この日の昼食は、パックごはんに、カップ麺とレトルト食品の肉じゃが。女性は「とにかく食べられるものを頂けるだけでありがたい。近所の避難所の食事があるから家に戻って来られたようなものだ。今日、壊れたガスコンロを買い換えたら、家電屋さんが米10㌔分を差し入れしてくれた。電気も水も使えるようになったので、ようやく米だけでも自炊して食べられるようになった」と話していた。
仮設入居も「1年間」と 先行き見えぬ流浪
地震発生当日に起きた輪島朝市通り周辺での火災により、自宅が焼失した高齢男性は「地震の直後、何も持たずに家を飛び出した。妻と“貴重品は後からとりに来よう”と話していたら、家が全焼していた。避難所では3日間飲まず食わずで、あの時は本当に辛かった。1月14日までの2週間段ボールもなく、体育館の体操マットを高齢者から優先して配り、みんなで分け合って使っていた。とても寒かったが電気ストーブしかなく、停電していたのでそれも使えなかった。結局、避難者が自宅から石油ストーブを持ち寄ってなんとか暖をとっていた」と当時を振り返る。
その後、二次避難所である加賀市のホテルに約1カ月いたというが、最初の避難所から二次避難所のホテルに移るとき、みんな行き先を知らされずにバスに乗せられたという。「県の職員に聞いても絶対に行き先を教えてくれず、ただ二次避難所に行くということしか知らされなかったので、みんな“どこに連れて行かれるのだろうか”と不安だった。どうやら行き先を教えると“私はここがいい”という要望が出て手に負えなくなるのを避けるためだったそうだ」という。

やること -> 上の抜粋で、女性が壊れたガスコンロを買い換えたとき、家電屋さんは何を差し入れしてくれましたか。

用意された情報 ->
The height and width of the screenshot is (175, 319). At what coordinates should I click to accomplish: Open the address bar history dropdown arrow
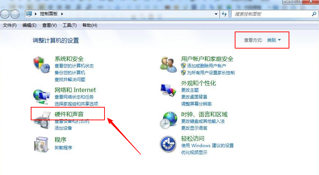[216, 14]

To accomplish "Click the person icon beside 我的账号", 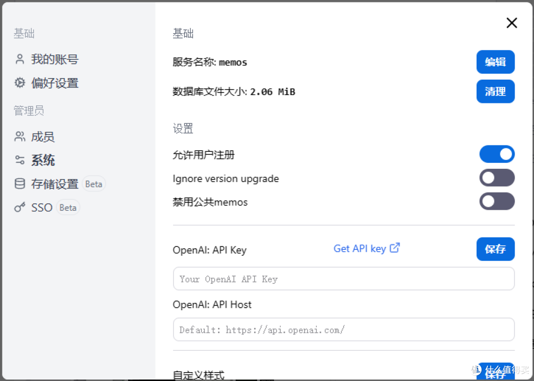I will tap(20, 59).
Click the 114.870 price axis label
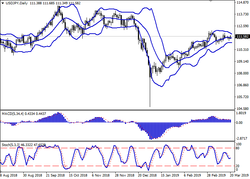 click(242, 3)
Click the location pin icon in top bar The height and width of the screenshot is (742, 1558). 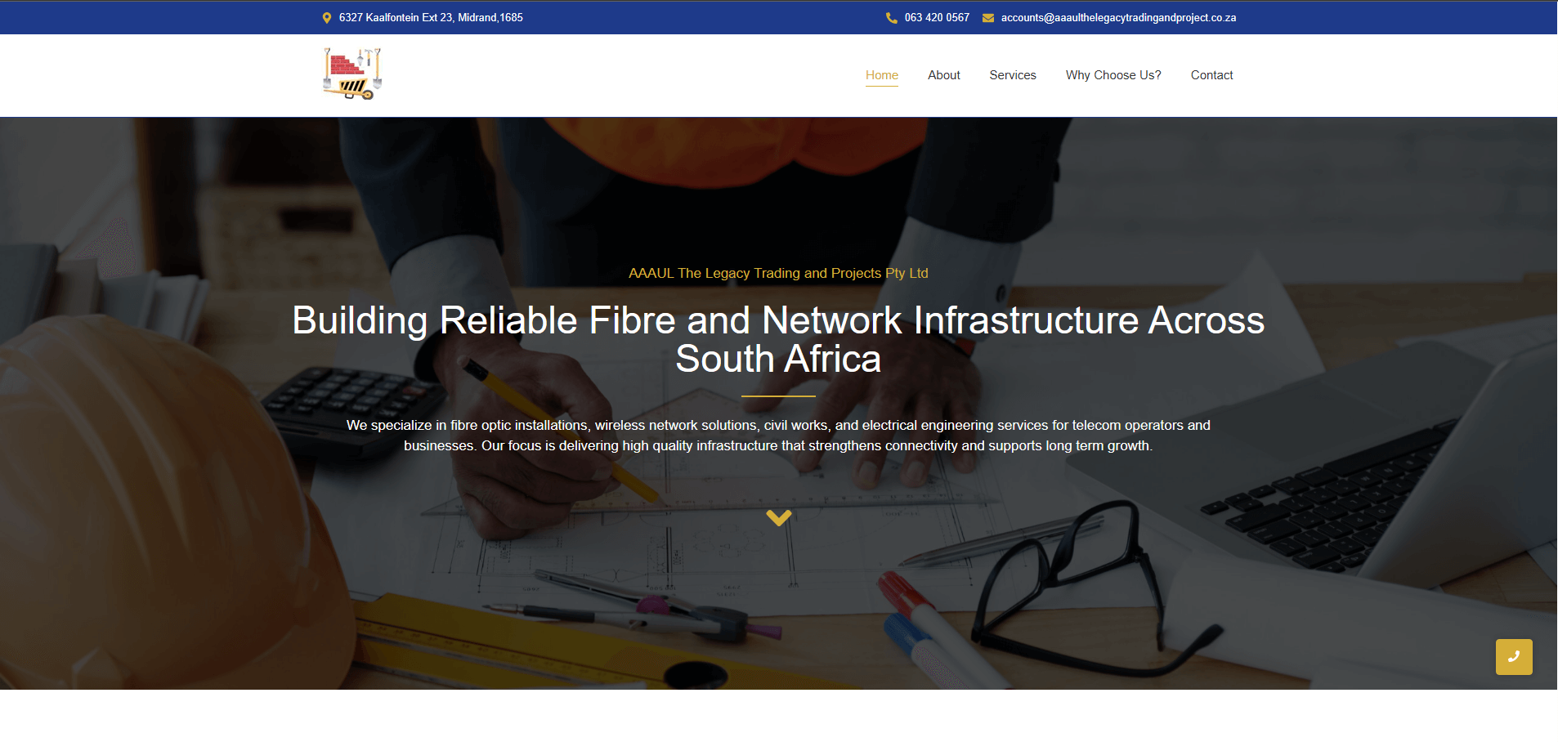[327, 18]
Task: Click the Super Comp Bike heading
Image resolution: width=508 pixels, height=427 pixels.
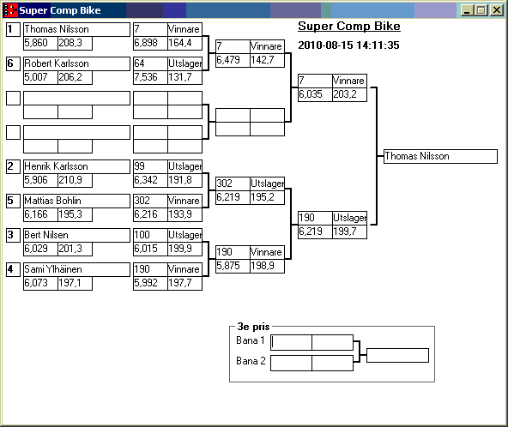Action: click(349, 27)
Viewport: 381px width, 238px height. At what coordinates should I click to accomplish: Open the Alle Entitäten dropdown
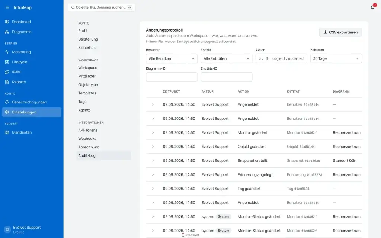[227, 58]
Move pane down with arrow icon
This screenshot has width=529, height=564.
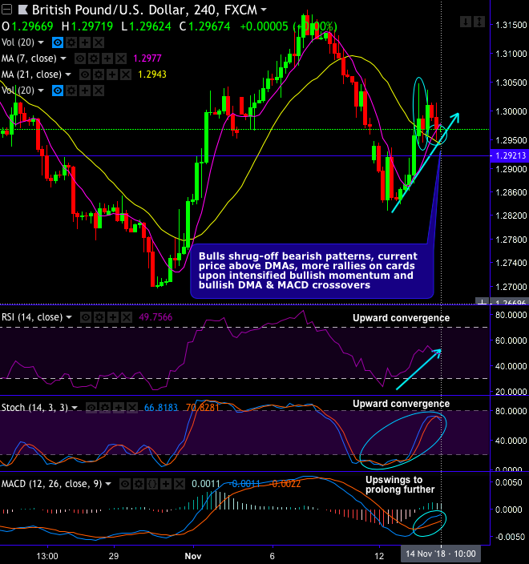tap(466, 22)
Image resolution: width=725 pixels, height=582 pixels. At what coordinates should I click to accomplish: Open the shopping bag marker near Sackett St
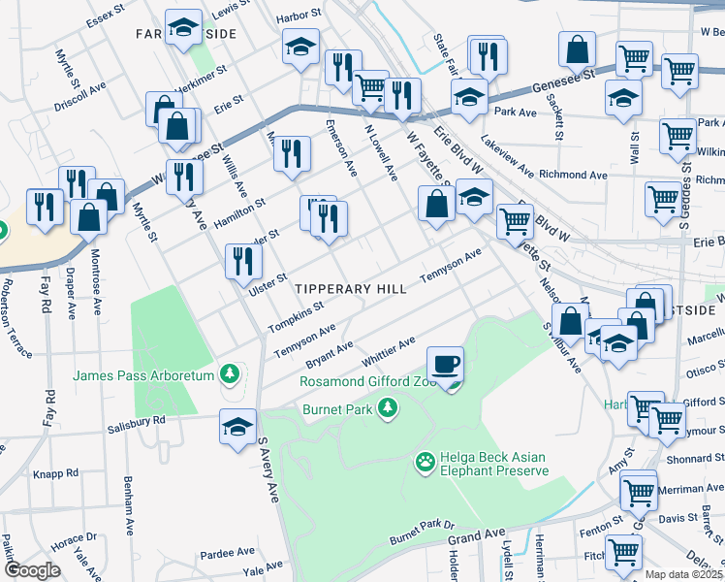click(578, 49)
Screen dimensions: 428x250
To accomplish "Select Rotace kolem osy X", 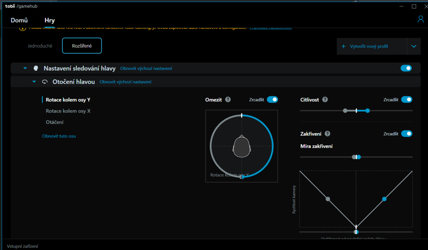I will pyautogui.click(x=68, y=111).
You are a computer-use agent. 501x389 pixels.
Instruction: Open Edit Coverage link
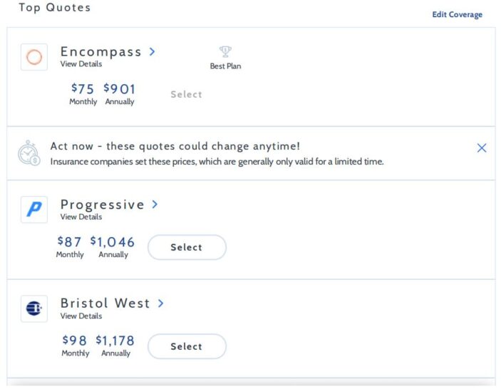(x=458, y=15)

---

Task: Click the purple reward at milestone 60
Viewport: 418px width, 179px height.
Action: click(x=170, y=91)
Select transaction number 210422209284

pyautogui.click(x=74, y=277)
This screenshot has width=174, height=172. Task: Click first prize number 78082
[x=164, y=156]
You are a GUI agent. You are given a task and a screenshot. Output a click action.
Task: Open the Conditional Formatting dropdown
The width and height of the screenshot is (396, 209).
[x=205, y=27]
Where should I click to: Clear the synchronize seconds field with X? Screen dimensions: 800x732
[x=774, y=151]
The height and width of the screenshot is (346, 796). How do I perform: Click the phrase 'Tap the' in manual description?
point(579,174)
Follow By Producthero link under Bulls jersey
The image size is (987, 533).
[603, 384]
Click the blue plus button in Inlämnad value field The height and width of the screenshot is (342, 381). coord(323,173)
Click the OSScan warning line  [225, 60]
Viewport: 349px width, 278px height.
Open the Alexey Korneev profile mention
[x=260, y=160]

答え -> 米10㌔分です。